> _Document text_
————————
A novel unit created to care for critically ill patients significantly sped access to specialized care.
A novel unit created to care for critically ill patients at the University of Maryland School of Medicine (UMSOM) and the University of Maryland Medical Center (UMMC) significantly sped access to specialized care, a new study published online February 23, 2016, in the Journal of the American College of Surgeons reports. The unit, the nation’s first Critical Care Resuscitation Unit (CCSU), is a 6-bed, short-stay intensive care unit (ICU) located within the Shock Trauma Critical Care Tower at UMMC. It is staffed 24/7 by physicians and nurses with broad and diverse critical care experience.
————————
> _Extracted data_
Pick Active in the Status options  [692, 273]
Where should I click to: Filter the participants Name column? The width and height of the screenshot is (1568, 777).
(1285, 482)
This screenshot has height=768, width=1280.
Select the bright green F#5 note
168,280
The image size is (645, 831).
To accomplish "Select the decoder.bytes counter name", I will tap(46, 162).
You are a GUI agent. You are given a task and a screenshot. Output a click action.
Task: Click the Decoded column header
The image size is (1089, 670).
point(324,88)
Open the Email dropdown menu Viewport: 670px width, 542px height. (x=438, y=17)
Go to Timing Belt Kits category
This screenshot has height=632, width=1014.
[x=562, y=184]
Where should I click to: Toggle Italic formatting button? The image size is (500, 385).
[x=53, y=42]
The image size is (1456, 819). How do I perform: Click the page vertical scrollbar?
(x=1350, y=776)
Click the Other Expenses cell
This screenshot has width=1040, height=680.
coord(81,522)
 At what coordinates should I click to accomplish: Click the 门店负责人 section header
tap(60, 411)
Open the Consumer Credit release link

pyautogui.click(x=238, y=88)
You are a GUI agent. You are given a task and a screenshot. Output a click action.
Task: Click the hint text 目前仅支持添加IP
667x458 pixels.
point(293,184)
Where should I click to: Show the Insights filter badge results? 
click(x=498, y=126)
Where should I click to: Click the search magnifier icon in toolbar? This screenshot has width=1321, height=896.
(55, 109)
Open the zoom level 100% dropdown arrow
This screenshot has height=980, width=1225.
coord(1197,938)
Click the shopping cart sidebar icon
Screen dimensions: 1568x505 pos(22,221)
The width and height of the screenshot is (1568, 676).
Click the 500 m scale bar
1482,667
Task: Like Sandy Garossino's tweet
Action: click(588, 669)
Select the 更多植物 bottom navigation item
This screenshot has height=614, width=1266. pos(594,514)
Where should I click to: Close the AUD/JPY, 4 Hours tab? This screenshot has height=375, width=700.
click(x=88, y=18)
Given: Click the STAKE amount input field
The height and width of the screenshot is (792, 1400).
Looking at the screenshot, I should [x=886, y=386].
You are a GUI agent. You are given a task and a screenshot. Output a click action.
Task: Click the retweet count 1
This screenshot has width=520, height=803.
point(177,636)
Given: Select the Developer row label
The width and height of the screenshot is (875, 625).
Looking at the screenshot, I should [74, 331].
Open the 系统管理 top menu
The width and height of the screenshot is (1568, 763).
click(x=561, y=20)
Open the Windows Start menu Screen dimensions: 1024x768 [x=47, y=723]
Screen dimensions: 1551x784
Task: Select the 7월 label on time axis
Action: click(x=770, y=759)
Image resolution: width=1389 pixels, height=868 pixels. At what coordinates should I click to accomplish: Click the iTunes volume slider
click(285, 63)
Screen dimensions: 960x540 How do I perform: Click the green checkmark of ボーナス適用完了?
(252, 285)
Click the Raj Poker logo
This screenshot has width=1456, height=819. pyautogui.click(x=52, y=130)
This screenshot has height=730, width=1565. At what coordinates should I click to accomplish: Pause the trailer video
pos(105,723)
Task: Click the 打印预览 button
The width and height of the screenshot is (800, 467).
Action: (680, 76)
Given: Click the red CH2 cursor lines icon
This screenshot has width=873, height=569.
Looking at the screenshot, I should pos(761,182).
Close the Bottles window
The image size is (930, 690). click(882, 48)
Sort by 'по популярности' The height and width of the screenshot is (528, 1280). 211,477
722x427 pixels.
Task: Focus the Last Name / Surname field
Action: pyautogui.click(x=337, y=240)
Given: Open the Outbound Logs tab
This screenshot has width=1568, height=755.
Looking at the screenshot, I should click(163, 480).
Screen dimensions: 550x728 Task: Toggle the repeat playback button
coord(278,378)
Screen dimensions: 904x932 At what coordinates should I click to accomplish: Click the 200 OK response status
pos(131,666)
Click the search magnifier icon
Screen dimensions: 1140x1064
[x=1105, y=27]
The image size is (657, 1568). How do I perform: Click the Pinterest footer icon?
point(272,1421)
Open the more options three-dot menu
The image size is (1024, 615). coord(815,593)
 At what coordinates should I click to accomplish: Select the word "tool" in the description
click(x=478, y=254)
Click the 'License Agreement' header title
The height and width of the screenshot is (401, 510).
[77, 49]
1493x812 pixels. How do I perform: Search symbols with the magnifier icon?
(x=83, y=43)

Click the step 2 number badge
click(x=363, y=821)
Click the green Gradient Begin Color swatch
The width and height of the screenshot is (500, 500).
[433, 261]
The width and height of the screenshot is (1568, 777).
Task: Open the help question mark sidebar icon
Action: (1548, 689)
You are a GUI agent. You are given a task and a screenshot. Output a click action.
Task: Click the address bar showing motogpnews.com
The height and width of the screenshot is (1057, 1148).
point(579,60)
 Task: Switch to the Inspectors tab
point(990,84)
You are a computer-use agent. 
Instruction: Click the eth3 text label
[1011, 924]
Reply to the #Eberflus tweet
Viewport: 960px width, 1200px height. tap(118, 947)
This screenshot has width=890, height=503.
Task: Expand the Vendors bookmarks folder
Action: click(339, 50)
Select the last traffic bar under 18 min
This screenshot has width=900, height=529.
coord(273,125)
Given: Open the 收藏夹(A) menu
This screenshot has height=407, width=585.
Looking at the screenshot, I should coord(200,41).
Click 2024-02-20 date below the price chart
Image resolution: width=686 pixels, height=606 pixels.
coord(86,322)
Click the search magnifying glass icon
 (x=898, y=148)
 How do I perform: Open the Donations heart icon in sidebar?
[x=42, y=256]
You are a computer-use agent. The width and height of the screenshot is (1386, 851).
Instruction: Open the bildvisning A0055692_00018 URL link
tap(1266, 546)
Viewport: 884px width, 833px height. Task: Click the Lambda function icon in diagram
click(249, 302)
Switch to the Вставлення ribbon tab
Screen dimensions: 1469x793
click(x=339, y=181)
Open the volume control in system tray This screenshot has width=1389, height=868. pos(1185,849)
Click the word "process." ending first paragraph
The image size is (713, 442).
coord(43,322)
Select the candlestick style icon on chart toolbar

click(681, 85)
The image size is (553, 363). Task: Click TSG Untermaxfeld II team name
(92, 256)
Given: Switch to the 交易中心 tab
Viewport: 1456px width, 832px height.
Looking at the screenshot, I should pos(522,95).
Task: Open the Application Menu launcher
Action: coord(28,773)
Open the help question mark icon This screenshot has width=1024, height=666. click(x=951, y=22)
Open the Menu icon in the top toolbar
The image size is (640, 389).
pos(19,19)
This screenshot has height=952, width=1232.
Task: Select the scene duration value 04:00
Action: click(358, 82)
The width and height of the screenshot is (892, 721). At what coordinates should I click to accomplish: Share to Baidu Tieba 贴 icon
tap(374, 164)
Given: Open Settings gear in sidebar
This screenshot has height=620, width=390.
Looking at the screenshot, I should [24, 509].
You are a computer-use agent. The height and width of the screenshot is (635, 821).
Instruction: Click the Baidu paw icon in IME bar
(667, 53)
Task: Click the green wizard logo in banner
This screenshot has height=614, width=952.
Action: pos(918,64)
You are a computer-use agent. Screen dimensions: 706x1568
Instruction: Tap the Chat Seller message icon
————————
> _How to complete this task_
Extend the passage about the University of Maryland's critical care resuscitation unit, beginning after its last sentence.

> _Result of the task_
Thomas M. Scalea, MD, and colleagues said CCSU at UMMC was designed as a unit midway between an emergency department (ED) and ICU similar to their Trauma Resuscitation Unit but for non-trauma patients. This design was meant to address the fact that while organized trauma systems are in place for transferring patients from the scene of an accident to a specialized trauma center, no formal systems have been in place for transferring non-trauma patients in need of often life-saving care. Patient access to specialty care in the academic medical center setting is largely dependent on the availability of ICU beds in the receiving hospital. Without an open bed to receive the patient, wait times for transfers to academic medical centers with highly specialized facilities can mean the difference between life and death.
During the first full year of operation of the new unit, for the subset of adult patients admitted for critical care, transfers increased 64.5% compared with a previous year and patients arrived in nearly half the time (129 minutes vs 234 minutes).
“It has been phenomenally successful in its intended mission to serve critically ill patients, and we believe it should serve as a model for other institutions,” said Dr Scalea.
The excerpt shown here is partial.